= Haizol =

Haizol (海智在线) is Chinese online custom manufacturing marketplace based in Shanghai.

==History==
Haizol was founded in 2015 in Shanghai by She Ying and Xu Xiang. In 2016, the company launched Chinese- and English-language versions of its platform and received pre-A financing.

In 2017, Haizol raised a 40 million yuan Series A round. It followed with a financing round of nearly 100 million yuan from Zhishu Capital in 2018, and a Series B round of nearly 100 million yuan in 2019 led by Hongtai Fund, with participation from Zhongding Capital.

By 2019, Haizol had established domestic branches in Shenzhen, Suzhou, and Ningbo, as well as offices in the Philippines and the United States.

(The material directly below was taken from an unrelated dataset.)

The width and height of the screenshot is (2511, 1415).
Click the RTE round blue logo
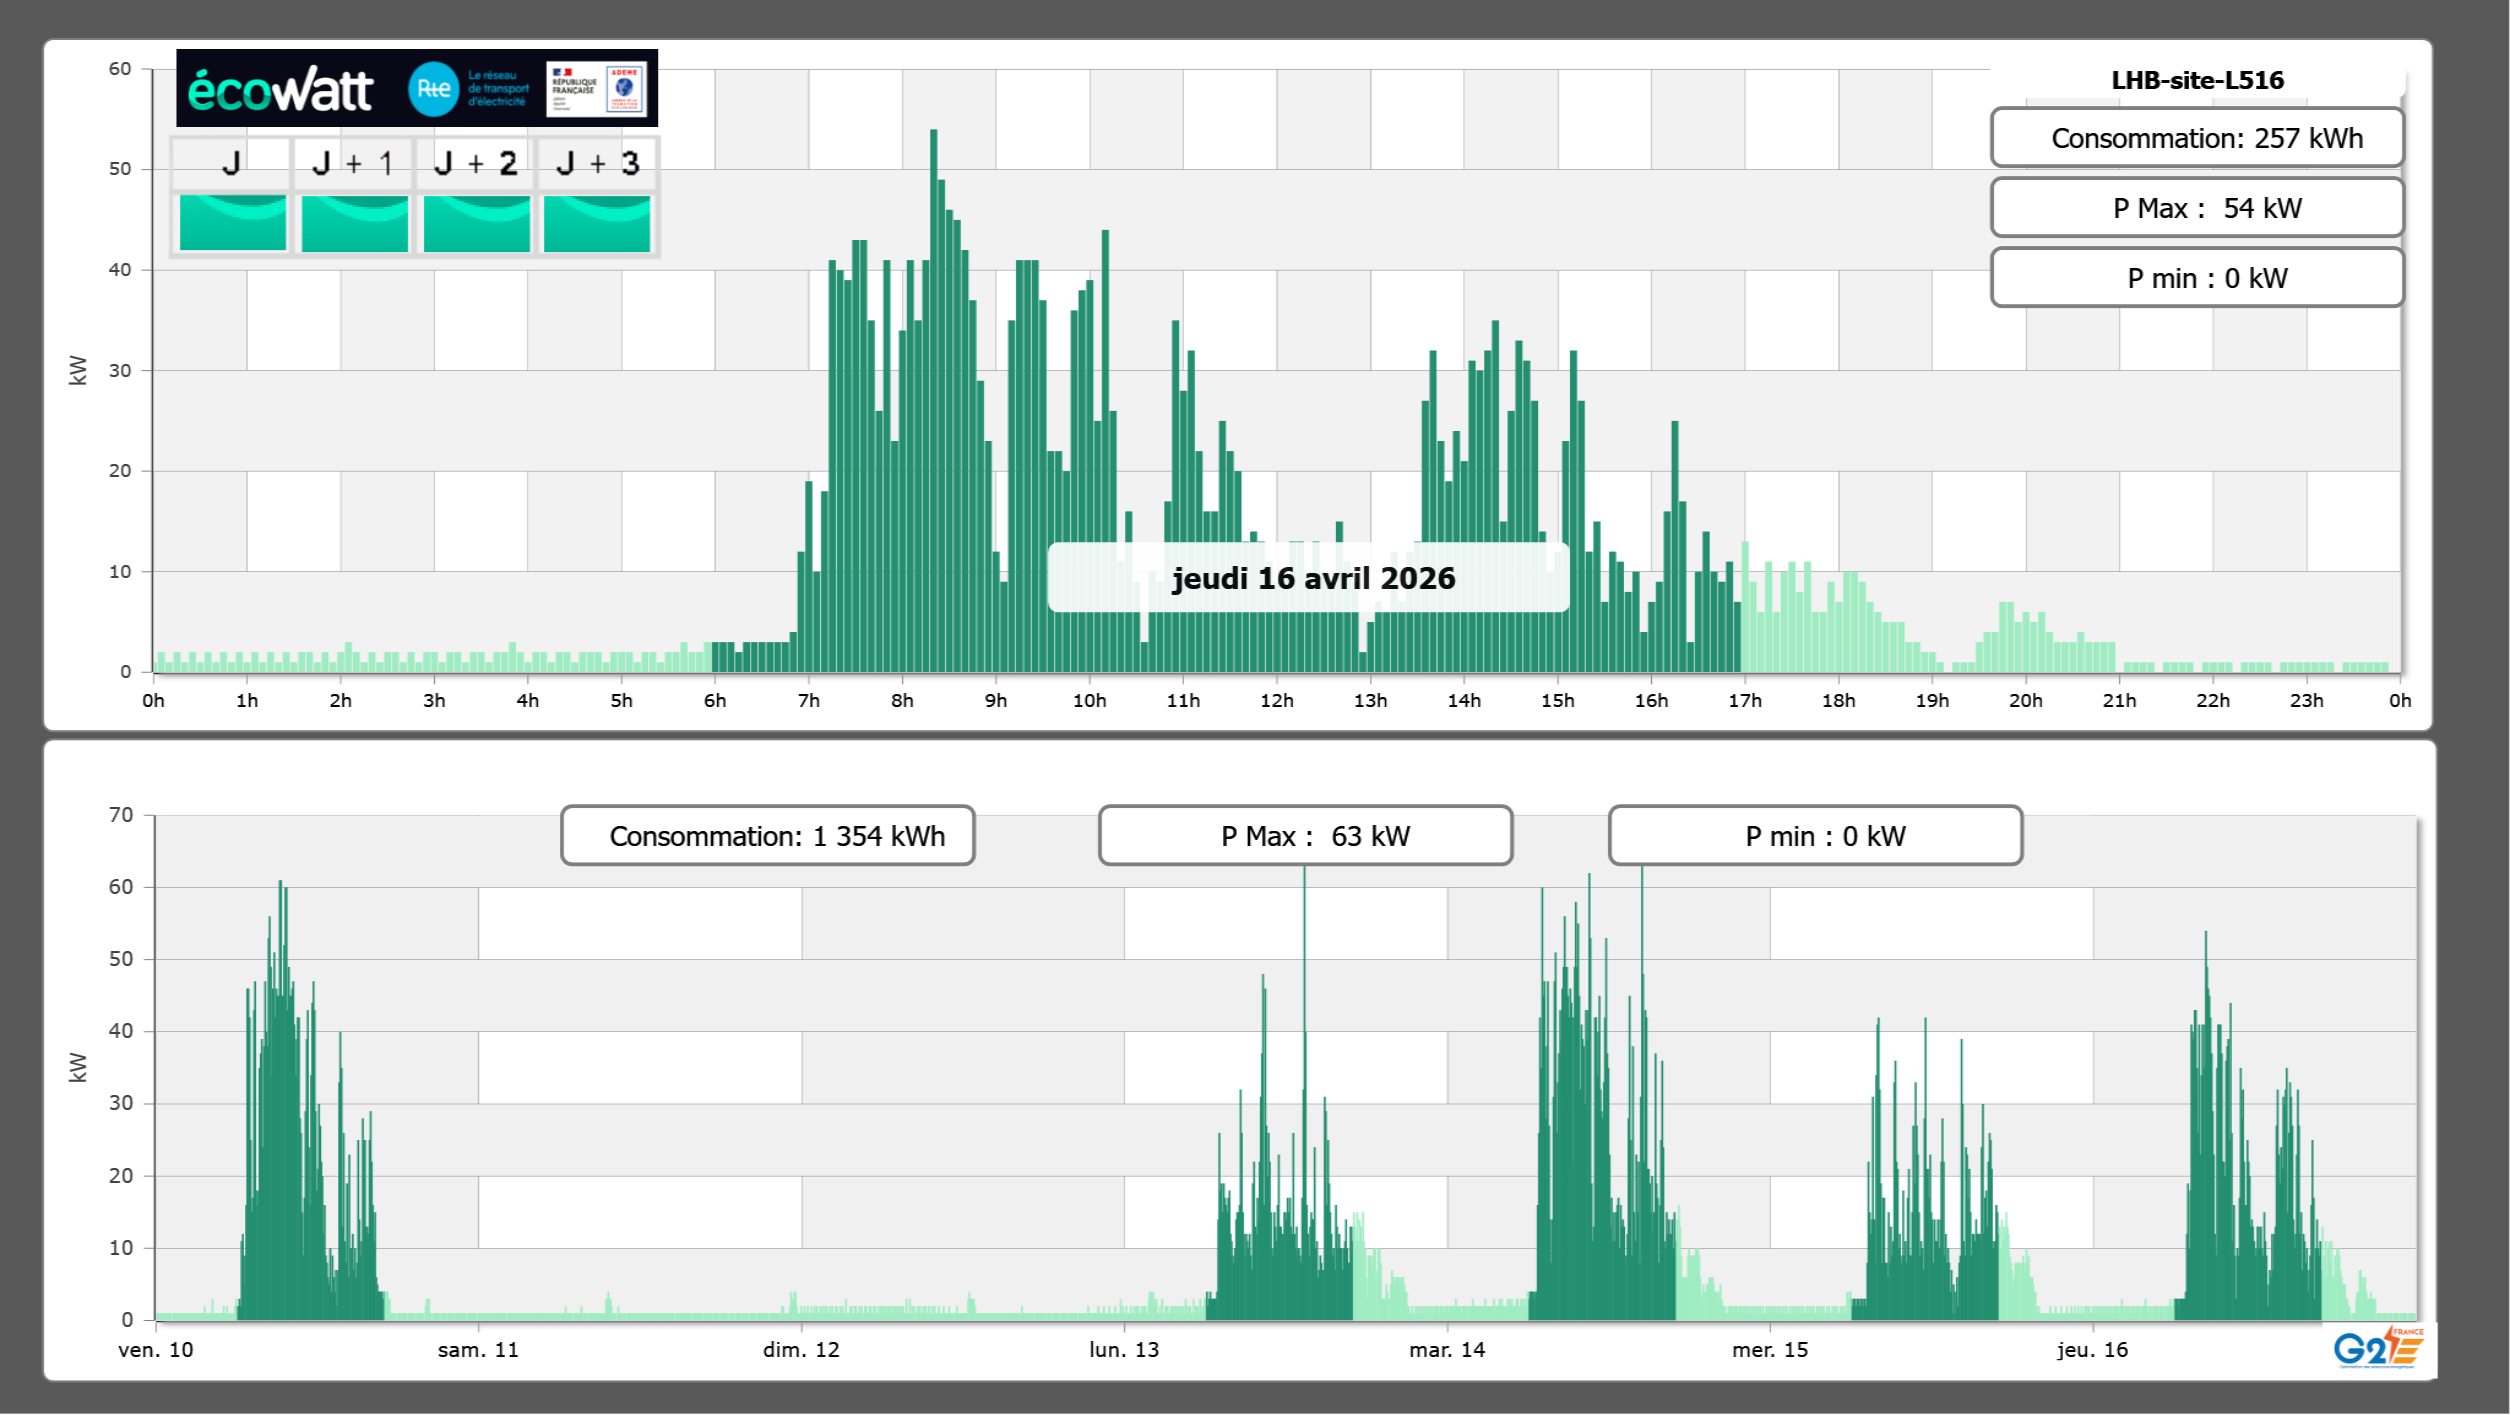(x=433, y=89)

In 2025, Haizol announced a B+ financing round of more than 100 million yuan led by the National Service Trade Innovation Development Guidance Fund. In February 2026, the company opened a new headquarters in Shanghai's Caohejing Hi-Tech Development Zone.

==Platform==
Haizol is an online platform for custom manufacturing and industrial sourcing. It operates an RFQ-based marketplace that connects buyers with Chinese factories for CNC machining, injection molding, sheet metal fabrication, metal casting, and related manufacturing services.

Haizol is separate from Haizol Global, which operates as a sourcing and manufacturing coordination service.